Stated goal: Can you output, word for word, the lines of the data that start with the line containing "You are a GUI" and run through the line containing "coord(270,310)", leaving the pictures out of your answer?

Screen grounding data:
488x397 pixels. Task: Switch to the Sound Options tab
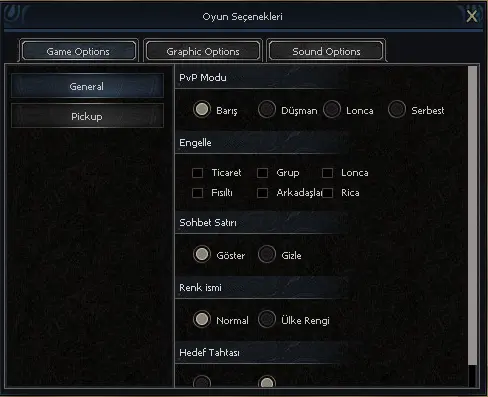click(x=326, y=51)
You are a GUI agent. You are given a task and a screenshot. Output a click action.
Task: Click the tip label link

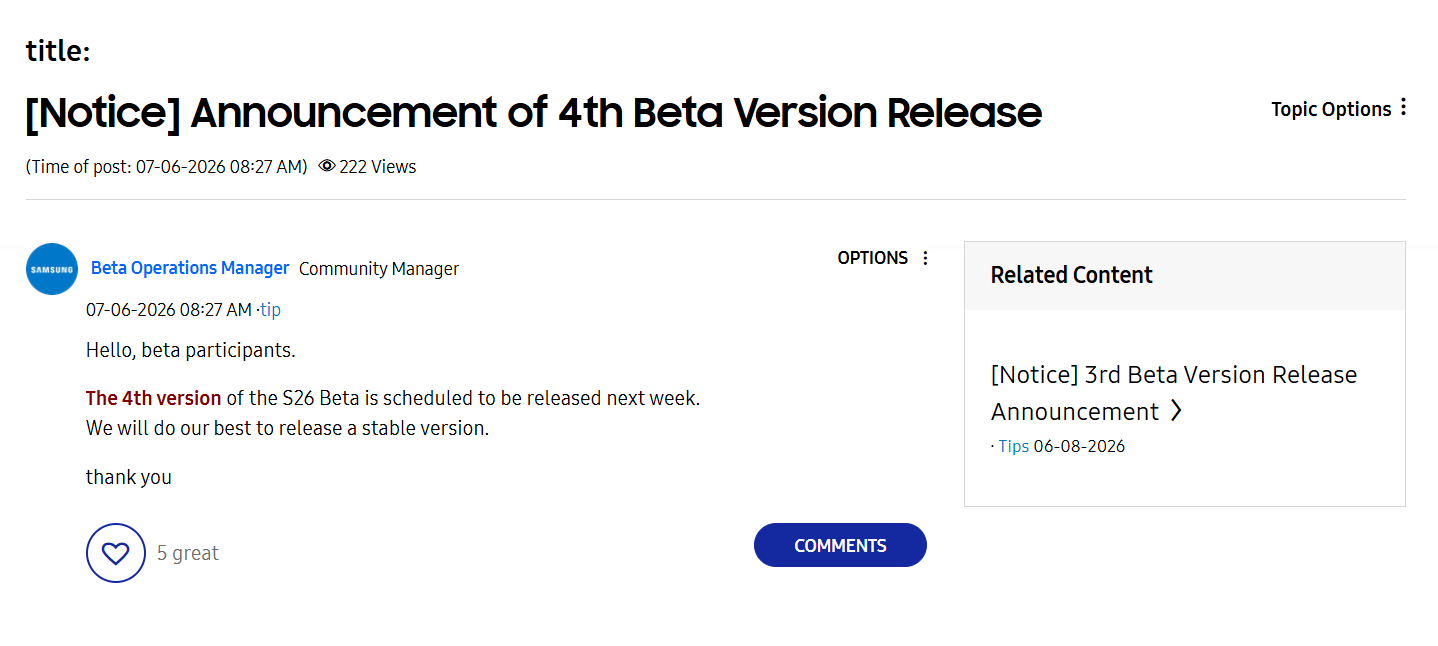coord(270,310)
* * *
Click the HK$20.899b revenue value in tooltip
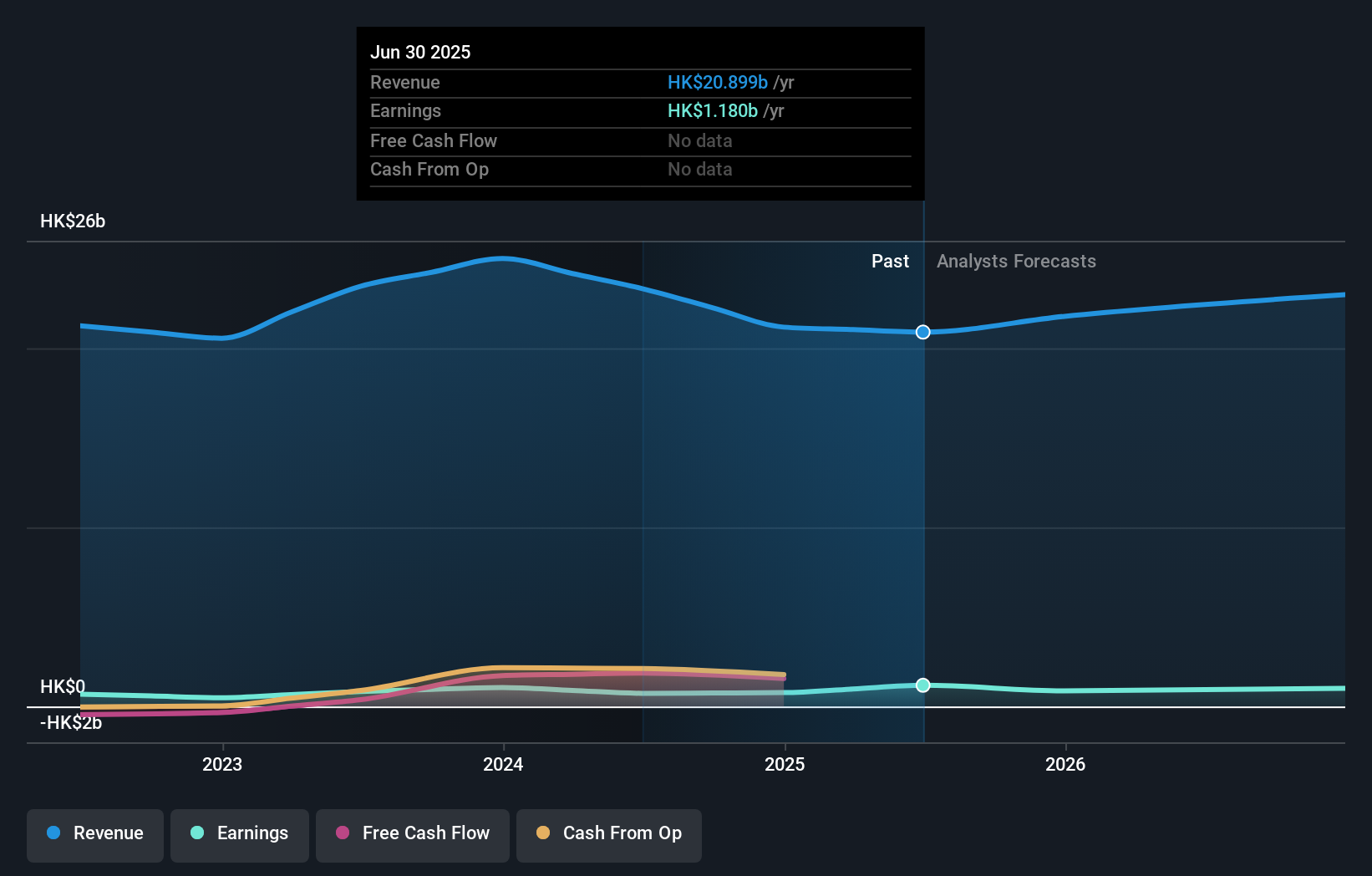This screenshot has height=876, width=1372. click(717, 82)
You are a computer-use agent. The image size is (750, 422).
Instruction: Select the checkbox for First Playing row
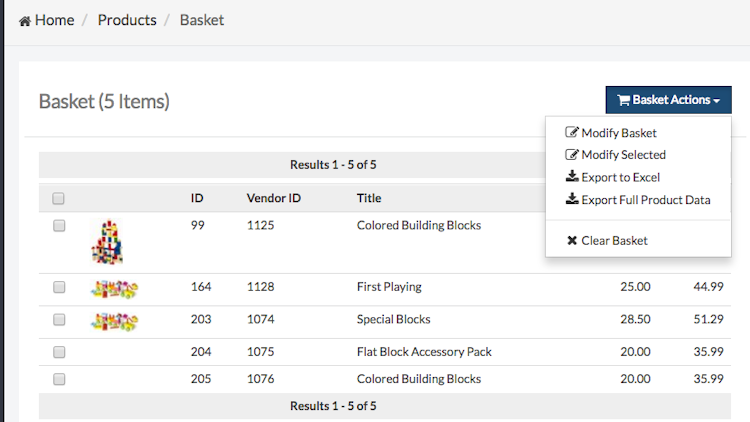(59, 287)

Result of this exercise:
You are a GUI agent. You are given a task and a screenshot. Output a click action.
Task: Click the tip label link

coord(270,310)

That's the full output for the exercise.